A new treatment for PTSD sounds downright futuristic: researchers believe that stimulating genes that help with learning new behaviors in fear-conditioned mice could teach us how to combat deeply entrenched post-traumatic stress disorder in humans. Up until now, exposure therapy has been the most effective course of treatment for those revisiting anxiety from distant memories, and it hasn't proven terribly effective. But now, scientists at MIT have found a way to physically alter the neurons associated with memory so that they become healthier, more robust, and allow their subjects to supplant residual fears.

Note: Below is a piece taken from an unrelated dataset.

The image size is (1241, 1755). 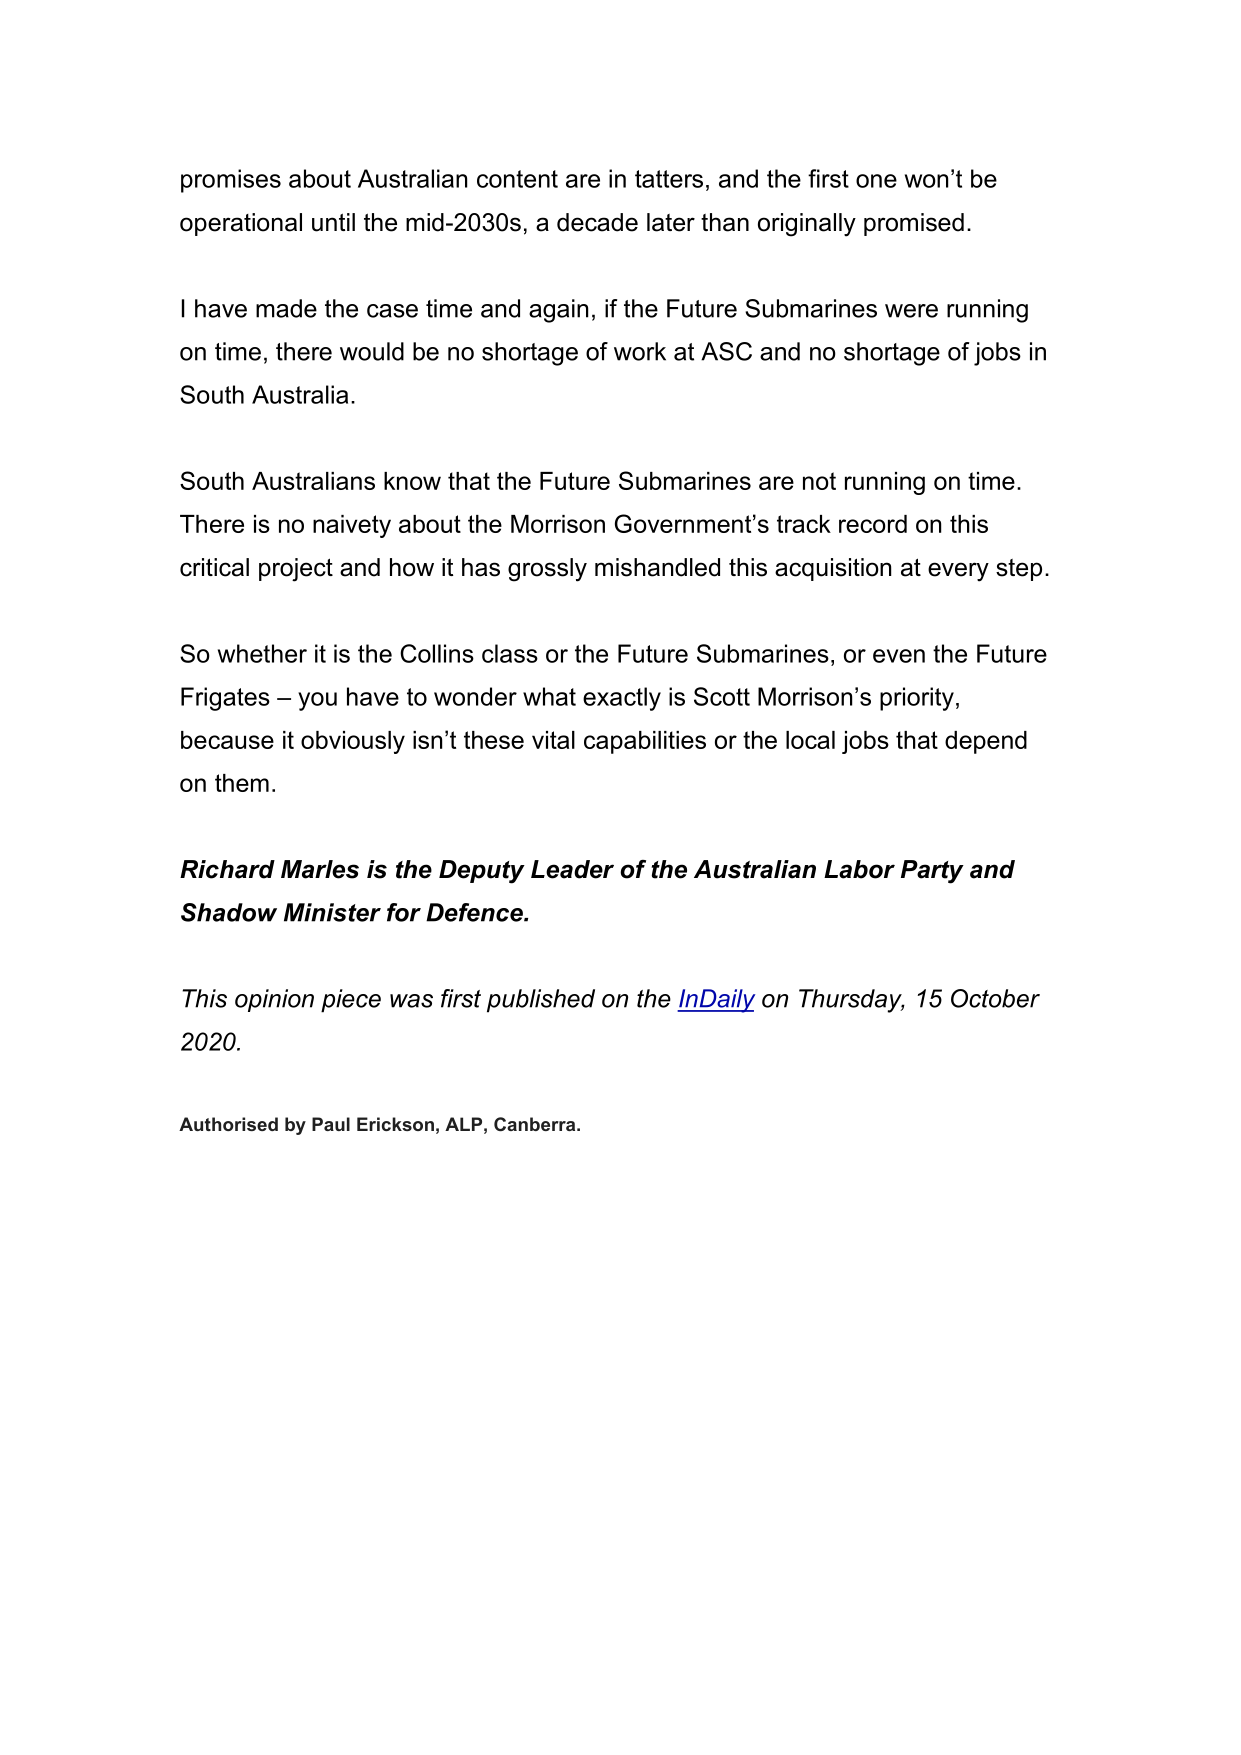 I want to click on Paul, so click(x=331, y=1124).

The study, published in the Cell journal, promises to solve the problem of how to help the 29 percent of diagnosed PTSD sufferers who battle with negative, persistent memories. Study author Li-Huei Tsai, a neurobiologist and director of Picower Institute for Learning and Memory at MIT, said "we can see that this treatment can markedly increase synaptic density, and synapses are the basic unit for the communication between neurons." That conditioning is what helps subjects to combat fear. In other words, the fear isn't banished, so much as supplanted.
Previous research has shown that neurons in the hippocampus can undergo significant changes after short-term memories are induced, but not after recall of distant memories. That's what you call neuroplasticity, something that's mediated by our genes.
Trainers used Pavlovian conditioning to get mice to associate a tone or a setting (which in the case of this experiment was a cage) with a shock. They then exposed the mice repeatedly to the tone or context without the subsequent shock, until they ceased to freeze in response to that stimulus. Some mice underwent this training in one long session, while others received short sessions over four days (a therapy timing thought to have greater effect among humans).
In the mice tested the next day, fear responses to the conditioned stimulus were much reduced. For mice tested much later, fear responses remained. But when researchers administered a compound called a histone deacetylase inhibitor after the exposure to the conditioned stimulus — but before each of the extinction training regimes — the mice’s fear response was reduced, even for the relatively distant memories.
Significantly, the fear-conditioned mice that no longer responded fearfully to a context after the multi-session extinction training still responded fearfully to a tone, suggesting that the original memory wasn't being replaced so much as re-associated.
Although it's unclear yet whether epigenetic therapies like this can be applied to humans without causing harm, Tsai and his team now plan to explore effects on other parts of the brain, as well as non-pharmaceutical ways to stimulate gene expression, such as using light, a process known as optogenetics.